Work to be completed →
For the records below, print the lines from the line with "Viewport: 1280px width, 640px height." through the line with "Duplicate the 'Qual" exactly as written; include both end lines and exclude the rest.

Records shown →
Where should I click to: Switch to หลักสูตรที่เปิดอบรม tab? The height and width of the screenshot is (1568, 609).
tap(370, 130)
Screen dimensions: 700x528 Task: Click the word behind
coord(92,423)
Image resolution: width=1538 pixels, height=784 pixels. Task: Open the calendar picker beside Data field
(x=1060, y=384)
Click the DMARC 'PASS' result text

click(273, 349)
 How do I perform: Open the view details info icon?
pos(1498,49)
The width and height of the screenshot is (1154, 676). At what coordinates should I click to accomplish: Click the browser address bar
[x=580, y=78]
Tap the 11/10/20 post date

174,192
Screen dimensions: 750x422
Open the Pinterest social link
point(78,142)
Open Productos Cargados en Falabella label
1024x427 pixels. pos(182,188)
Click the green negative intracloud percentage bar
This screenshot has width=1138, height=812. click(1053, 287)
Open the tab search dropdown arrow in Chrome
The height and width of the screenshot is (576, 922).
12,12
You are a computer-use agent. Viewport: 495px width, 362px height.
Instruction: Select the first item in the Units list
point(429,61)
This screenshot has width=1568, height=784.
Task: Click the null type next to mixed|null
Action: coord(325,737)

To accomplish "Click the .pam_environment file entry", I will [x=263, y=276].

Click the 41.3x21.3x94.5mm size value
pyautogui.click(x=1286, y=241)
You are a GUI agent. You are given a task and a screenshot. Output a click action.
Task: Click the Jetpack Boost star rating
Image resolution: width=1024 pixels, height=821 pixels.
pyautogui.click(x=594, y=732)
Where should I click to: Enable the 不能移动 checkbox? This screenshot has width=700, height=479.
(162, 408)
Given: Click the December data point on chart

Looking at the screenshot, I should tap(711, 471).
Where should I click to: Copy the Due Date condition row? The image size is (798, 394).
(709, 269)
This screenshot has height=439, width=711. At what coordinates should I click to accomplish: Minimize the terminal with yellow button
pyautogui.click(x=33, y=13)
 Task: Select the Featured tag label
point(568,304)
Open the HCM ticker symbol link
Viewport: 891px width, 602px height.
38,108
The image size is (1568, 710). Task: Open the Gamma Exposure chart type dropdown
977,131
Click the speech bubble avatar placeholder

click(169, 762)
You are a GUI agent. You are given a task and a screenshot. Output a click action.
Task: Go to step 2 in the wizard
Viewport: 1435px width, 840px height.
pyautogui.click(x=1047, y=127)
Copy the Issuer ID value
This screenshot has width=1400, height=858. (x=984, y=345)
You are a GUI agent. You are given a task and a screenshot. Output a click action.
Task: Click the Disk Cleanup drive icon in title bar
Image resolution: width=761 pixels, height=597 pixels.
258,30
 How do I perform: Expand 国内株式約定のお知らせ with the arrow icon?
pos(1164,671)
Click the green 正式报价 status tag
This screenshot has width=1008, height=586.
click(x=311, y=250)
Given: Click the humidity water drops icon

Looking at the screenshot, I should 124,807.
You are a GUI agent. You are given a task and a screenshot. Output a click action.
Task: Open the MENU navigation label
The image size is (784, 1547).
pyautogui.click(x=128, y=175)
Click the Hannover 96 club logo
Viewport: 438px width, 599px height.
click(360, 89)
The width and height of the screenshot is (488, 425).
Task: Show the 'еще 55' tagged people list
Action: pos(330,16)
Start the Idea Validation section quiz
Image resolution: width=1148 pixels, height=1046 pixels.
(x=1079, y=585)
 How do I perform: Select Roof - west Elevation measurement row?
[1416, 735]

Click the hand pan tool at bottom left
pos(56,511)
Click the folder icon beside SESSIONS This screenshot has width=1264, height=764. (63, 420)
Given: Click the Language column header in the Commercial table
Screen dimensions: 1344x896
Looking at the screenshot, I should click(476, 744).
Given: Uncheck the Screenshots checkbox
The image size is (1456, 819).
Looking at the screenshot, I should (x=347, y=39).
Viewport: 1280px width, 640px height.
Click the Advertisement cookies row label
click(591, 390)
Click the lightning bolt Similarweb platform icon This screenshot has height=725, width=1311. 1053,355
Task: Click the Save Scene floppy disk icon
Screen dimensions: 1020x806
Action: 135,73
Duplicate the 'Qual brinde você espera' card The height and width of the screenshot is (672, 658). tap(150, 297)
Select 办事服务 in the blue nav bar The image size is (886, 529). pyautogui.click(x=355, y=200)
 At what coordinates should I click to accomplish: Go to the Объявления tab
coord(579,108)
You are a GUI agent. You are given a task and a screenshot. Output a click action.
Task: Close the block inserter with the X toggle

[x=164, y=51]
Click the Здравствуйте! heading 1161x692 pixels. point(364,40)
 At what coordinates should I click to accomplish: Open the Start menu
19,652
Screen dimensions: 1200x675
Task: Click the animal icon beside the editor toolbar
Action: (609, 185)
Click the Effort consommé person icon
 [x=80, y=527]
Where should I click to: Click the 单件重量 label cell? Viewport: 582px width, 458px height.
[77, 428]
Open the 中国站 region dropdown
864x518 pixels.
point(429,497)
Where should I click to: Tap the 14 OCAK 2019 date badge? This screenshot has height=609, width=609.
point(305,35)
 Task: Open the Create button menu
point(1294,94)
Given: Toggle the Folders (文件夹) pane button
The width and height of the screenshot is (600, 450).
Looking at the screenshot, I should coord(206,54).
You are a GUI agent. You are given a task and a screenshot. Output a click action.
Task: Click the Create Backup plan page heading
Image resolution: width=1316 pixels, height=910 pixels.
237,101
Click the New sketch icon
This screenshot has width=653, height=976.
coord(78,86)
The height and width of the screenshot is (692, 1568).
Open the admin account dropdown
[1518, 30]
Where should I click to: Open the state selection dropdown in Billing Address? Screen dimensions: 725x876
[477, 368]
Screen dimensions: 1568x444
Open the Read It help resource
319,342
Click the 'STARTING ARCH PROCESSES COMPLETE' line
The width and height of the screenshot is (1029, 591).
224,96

Result for this exercise →
Viewport: 1280px width, 640px height.
Click the Advertisement cookies row label
click(591, 390)
Click the lightning bolt Similarweb platform icon This screenshot has height=725, width=1311. 1053,355
Task: Click the Save Scene floppy disk icon
Screen dimensions: 1020x806
Action: 135,73
Duplicate the 'Qual brinde você espera' card The height and width of the screenshot is (672, 658). tap(150, 297)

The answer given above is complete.